We had plans for his college future and plans for paying for it. What we couldn’t plan for was what would come at and after graduation in the 1990s.

MHS graduation was outside on the football field. It was June. Ronnie had turned 18 near the end of March. He was going to be on the starting offensive team for Charleston Southern’s first football team. He had picked Charleston Southern because one of its coaches had graduated from Maiden. He knew Ronnie’s skills.

There was a lot of family there to watch Ronnie get his high school diploma. When an ambulance began backing up to the stands, I was saying a big prayer under my breath.

“Please don’t let this be anything that will upset Ronnie’s graduation.” So many things had worked that way before. The ambulance took my son’s father out of the ceremony and flew him to Richmond, Va. He had been released from the hospital that day after a kidney transplant.

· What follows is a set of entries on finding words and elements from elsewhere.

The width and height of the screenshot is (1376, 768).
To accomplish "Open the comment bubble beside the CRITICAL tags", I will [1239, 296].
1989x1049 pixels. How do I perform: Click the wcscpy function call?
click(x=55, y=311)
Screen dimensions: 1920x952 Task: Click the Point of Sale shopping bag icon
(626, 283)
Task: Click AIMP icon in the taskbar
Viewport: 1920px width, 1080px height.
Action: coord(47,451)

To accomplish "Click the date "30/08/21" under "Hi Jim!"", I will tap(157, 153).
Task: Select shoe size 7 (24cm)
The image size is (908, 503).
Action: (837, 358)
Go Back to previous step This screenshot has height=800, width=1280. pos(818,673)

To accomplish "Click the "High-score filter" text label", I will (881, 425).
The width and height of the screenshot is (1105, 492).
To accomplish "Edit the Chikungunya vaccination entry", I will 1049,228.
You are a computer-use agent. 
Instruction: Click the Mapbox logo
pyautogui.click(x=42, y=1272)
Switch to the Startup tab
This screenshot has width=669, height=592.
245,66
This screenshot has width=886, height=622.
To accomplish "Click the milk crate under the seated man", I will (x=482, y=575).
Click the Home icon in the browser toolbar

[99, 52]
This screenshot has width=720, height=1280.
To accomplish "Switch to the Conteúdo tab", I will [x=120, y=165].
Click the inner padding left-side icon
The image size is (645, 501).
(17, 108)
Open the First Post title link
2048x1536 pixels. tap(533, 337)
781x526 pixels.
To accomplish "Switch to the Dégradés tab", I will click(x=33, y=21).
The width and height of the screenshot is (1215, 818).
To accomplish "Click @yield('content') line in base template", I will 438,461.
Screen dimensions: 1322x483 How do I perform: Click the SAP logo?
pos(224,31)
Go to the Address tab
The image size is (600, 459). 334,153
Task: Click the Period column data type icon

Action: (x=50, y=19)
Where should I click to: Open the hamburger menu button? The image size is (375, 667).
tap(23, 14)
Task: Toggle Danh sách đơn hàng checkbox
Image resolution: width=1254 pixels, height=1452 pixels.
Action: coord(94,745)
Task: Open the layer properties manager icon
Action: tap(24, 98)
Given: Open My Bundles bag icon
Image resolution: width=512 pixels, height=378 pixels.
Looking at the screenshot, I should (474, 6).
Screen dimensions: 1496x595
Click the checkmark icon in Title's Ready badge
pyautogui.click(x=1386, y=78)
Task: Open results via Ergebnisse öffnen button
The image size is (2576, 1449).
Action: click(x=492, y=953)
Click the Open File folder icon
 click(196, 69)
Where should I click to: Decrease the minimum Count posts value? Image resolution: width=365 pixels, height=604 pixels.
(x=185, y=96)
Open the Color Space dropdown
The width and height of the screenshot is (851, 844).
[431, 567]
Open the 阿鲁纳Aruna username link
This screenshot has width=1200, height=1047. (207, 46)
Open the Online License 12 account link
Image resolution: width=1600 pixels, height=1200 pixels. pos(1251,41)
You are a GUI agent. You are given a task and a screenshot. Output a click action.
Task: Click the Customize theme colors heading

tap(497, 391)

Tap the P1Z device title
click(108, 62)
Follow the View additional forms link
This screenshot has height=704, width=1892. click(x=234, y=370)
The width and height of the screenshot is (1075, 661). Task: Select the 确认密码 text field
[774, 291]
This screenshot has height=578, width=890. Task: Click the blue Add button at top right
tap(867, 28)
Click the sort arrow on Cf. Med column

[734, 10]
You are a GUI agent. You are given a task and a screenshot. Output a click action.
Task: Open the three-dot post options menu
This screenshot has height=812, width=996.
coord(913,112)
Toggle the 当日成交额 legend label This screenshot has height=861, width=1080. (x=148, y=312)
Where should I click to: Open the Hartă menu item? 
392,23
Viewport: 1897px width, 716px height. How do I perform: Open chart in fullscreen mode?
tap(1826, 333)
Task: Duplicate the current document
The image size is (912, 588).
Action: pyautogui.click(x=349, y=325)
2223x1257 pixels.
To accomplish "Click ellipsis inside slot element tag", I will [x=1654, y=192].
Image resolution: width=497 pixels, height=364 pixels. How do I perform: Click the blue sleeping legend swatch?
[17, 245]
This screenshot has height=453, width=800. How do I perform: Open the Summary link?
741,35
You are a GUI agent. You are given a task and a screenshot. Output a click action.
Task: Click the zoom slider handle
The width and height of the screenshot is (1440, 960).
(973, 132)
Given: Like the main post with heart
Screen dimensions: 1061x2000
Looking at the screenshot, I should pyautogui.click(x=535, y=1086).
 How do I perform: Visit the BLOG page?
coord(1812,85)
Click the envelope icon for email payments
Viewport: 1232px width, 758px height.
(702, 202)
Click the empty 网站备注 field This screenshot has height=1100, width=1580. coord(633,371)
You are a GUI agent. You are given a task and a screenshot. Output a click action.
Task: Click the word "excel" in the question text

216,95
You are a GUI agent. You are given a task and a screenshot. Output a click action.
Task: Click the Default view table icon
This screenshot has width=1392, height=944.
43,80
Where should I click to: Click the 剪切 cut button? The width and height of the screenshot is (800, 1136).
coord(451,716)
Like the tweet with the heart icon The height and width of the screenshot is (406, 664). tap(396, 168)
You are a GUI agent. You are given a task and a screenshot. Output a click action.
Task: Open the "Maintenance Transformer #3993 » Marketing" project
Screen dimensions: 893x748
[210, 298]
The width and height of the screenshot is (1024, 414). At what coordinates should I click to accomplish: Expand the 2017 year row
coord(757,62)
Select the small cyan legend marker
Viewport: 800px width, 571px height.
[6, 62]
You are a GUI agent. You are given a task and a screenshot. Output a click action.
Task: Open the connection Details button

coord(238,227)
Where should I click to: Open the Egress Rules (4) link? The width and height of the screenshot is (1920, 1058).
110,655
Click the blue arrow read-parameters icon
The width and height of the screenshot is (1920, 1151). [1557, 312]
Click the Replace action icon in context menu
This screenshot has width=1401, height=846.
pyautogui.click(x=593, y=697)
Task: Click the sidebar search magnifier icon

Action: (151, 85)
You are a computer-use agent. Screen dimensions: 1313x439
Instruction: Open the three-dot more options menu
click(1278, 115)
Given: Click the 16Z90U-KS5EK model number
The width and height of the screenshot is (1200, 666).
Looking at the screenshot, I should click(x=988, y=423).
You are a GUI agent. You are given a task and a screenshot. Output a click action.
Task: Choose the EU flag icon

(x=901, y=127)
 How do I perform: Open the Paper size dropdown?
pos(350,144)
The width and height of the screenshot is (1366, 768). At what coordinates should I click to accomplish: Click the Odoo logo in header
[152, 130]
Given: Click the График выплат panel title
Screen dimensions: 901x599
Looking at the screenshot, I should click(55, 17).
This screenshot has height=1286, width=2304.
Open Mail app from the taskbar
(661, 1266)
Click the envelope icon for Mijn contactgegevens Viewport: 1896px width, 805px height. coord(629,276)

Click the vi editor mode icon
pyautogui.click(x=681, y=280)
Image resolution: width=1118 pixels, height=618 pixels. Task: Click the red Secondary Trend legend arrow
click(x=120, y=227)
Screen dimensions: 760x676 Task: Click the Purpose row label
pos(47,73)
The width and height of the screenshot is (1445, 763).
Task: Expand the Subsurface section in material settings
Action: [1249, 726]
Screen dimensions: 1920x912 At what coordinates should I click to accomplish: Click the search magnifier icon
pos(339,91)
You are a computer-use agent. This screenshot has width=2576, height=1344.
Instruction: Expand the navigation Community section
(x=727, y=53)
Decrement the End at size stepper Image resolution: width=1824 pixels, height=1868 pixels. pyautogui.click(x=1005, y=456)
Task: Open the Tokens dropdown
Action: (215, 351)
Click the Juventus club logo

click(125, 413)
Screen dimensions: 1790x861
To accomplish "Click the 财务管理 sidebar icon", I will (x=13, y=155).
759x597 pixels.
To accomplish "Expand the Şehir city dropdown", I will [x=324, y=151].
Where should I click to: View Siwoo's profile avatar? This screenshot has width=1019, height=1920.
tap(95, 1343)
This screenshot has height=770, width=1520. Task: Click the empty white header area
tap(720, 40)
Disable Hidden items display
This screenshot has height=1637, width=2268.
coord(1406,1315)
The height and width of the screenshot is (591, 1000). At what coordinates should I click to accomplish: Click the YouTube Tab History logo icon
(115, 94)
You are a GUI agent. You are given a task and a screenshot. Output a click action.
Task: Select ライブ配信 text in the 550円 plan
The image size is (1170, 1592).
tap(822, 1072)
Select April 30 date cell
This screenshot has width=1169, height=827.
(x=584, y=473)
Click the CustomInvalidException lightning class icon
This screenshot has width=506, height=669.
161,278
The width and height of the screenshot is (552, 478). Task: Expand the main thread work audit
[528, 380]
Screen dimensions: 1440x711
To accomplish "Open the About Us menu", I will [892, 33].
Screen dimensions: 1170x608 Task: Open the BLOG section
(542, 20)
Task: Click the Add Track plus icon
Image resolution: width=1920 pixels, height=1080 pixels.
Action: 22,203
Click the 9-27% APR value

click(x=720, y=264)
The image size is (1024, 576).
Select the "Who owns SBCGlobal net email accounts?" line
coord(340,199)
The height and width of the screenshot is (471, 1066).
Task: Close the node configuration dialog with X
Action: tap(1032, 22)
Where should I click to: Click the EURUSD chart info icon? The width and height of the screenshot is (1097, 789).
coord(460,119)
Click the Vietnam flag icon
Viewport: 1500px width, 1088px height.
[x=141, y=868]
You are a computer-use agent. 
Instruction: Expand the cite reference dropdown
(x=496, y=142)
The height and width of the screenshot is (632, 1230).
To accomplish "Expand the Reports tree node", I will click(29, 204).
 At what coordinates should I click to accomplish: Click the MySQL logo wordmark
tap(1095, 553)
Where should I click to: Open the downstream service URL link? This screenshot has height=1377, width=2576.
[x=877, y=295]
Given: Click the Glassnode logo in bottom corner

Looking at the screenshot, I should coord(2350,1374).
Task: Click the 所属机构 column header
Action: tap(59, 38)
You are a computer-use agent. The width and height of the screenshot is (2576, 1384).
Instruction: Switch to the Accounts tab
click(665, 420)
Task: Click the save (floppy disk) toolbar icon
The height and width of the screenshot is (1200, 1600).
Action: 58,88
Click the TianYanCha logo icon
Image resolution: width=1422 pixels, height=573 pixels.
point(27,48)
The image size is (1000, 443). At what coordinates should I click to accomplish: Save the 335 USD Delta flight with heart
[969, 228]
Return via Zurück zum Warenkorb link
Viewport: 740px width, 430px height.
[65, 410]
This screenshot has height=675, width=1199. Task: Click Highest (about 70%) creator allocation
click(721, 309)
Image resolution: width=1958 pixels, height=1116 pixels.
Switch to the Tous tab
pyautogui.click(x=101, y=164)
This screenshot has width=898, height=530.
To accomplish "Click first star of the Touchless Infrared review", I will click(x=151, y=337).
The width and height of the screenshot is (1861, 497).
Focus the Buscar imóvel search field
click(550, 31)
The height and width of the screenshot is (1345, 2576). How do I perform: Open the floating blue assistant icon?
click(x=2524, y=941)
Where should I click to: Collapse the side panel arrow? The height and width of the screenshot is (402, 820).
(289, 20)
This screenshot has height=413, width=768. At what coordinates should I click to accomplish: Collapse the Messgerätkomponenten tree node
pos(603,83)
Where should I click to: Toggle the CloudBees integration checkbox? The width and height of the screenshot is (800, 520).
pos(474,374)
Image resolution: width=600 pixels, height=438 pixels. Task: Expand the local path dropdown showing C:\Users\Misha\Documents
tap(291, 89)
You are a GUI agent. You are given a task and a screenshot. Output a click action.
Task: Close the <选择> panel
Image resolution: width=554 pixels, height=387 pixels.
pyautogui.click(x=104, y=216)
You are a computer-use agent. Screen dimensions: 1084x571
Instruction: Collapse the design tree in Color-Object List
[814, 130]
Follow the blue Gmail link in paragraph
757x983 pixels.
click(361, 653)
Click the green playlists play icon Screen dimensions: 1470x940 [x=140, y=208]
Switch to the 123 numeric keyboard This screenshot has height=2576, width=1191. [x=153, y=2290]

Ronnie canceled his senior beach trip. His dad died two days after graduation. I hurried to get Ronnie to the Social Security office so college could still be a reality. The person we talked to at that office said that since Ronnie had turned 18 already, Social Security would not help with his college education.

We were on our own. Six months later, Ronnie’s biggest fan, my dad, died on Christmas Day.

Ronnie made it through two years of college, came home one day and said, “I have to drop out. I just can’t make it with the money like it is.”

It broke my heart. It would have broken my dad’s heart, too. There were few times I saw my dad cry, but I saw him drop lots of tears when something bad happened to my son. We cried together after a doctor told us Ronnie had tuberculosis. He didn’t have it.

In August 2001, Ronnie was at my house telling me he’d found a way to finish his bachelor’s degree. He tried to soften the blow by starting, “There’s no fighting going on anywhere in the world right now that would ever affect me.”

Nooooo. I knew what was coming next. The Army. I was still trying to talk him out of it when the Twin Towers fell. I have a photo of him standing at windows at the top of one of the towers when he was about 11. A month didn’t pass before he signed up. I feared the worst.

He finished meteorology school at the top of his class after basic training. Each time he finished at the top of the class, the Army put him in another class.

He was finally shipped out to Kuwait, back home, to Fort Benning, Ga., and then … to Iraq. Again, I feared the worst. As he left, he promised me he would come home alive. I had a friend in high school who told me he was going to die in Vietnam, and he did.

Ronnie did come home and with no injuries I can see. He finished him bachelor’s degree but not this month. This month, his daughter, wife and I watched him at Western Carolina University get his master’s degree.

Merry Christmas to me. I’m sure that sight would have brought tears to my father’s eyes.